Comment ne pas être interpellé par le décalage entre la discrétion des réactions politiques françaises à la guerre déclenchée, voici une semaine, par Israël et les États-Unis et le volume de la couverture médiatique. À juste titre, les chaînes info font vivre l’événement en direct. Pourtant, la classe politique se préoccupe davantage du résultat du premier tour des élections municipales plutôt que du fracas mondial.
Municipales : une répétition générale
On ne lui jettera pas la pierre. Dans le contexte actuel de décomposition politique, ce scrutin annonce la présidentielle de 2027. Dimanche en huit, on aura une idée du poids des forces en présence. Que reste-t-il des LR ? Que représente le PS ? Où en sont les écologistes ? De combien a fondu le capital électoral de la France insoumise ? Le RN est-il aussi haut que le disent les sondages ? Toutes ces questions auront un début de réponse. Et ces enseignements conditionneront les stratégies à venir.

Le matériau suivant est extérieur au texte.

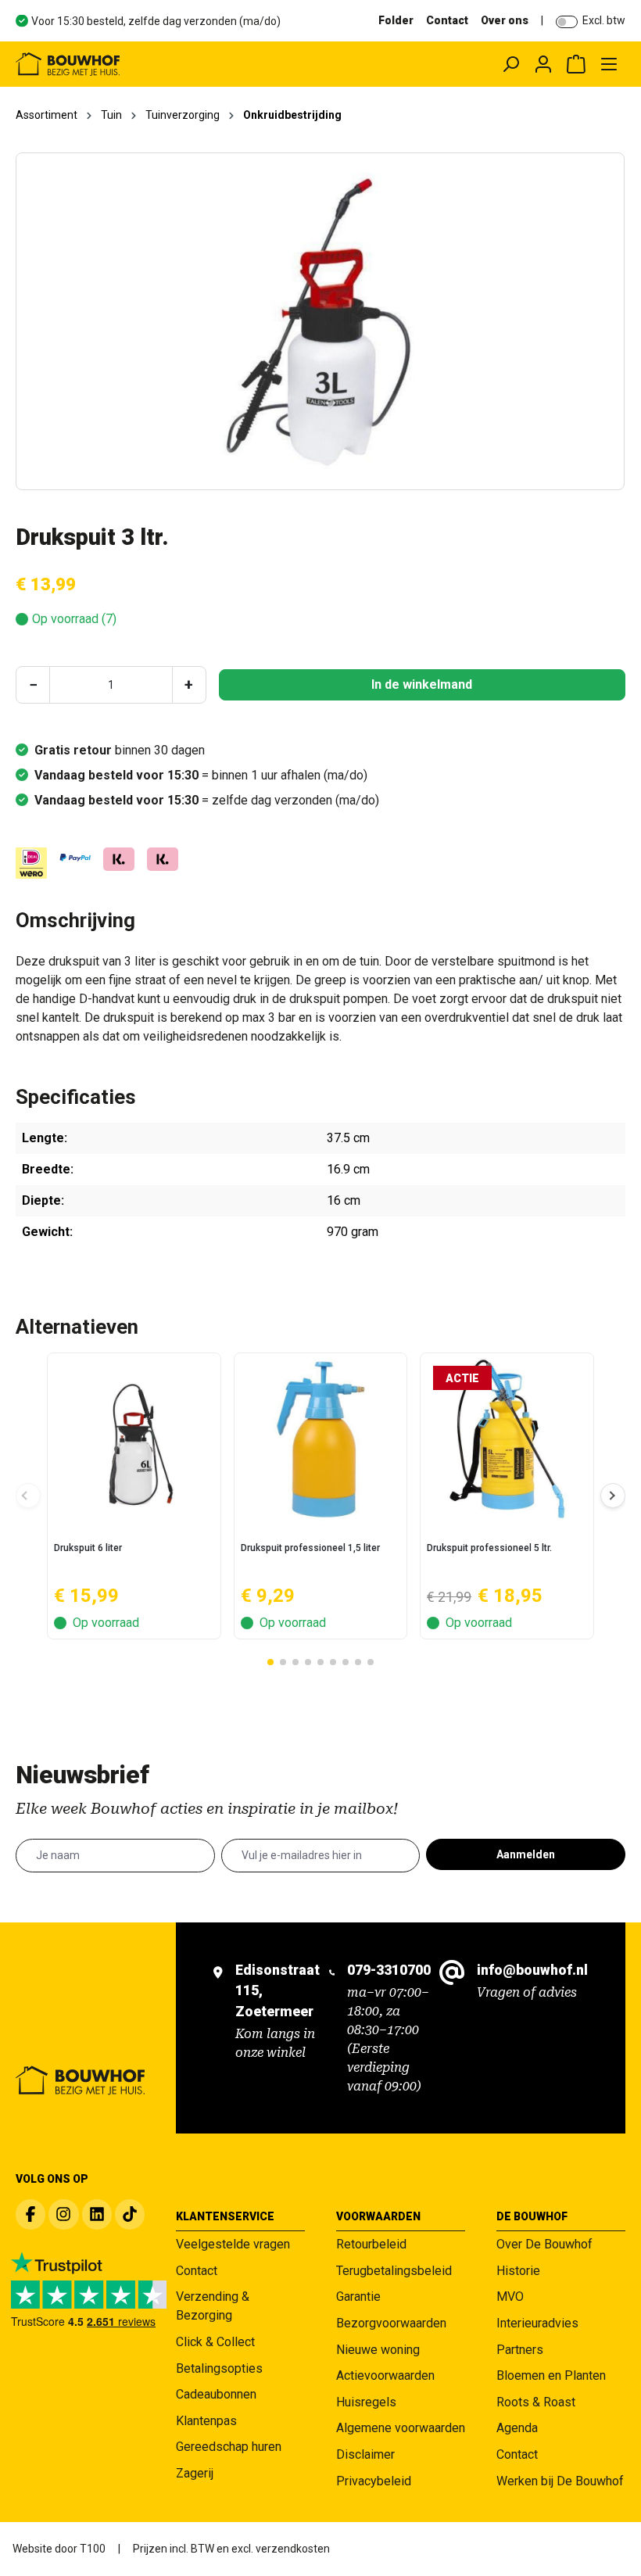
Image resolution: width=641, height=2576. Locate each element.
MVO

Refuser la loi du plus fort
Pourtant, le conflit en cours mérite mille fois qu’on ne le perde pas de vue. D’abord, parce qu’aucun humaniste ne peut se résoudre à ce que la loi du plus fort prenne le pas sur toute autre considération. Aucun ordre international ne peut durablement reposer sur la menace et la violence. En Iran comme en Ukraine, à Gaza comme au Liban.
Ensuite, parce que les conséquences de cette guerre sans but défini ne vont pas tarder à se faire sentir. Le blocage du détroit d’Ormuz par Téhéran ralentit sensiblement les échanges commerciaux entre l’Asie et l’Europe. Ce détroit représente en effet 11 % du volume du commerce maritime mondial et 34 % des exportations de pétrole par bateau.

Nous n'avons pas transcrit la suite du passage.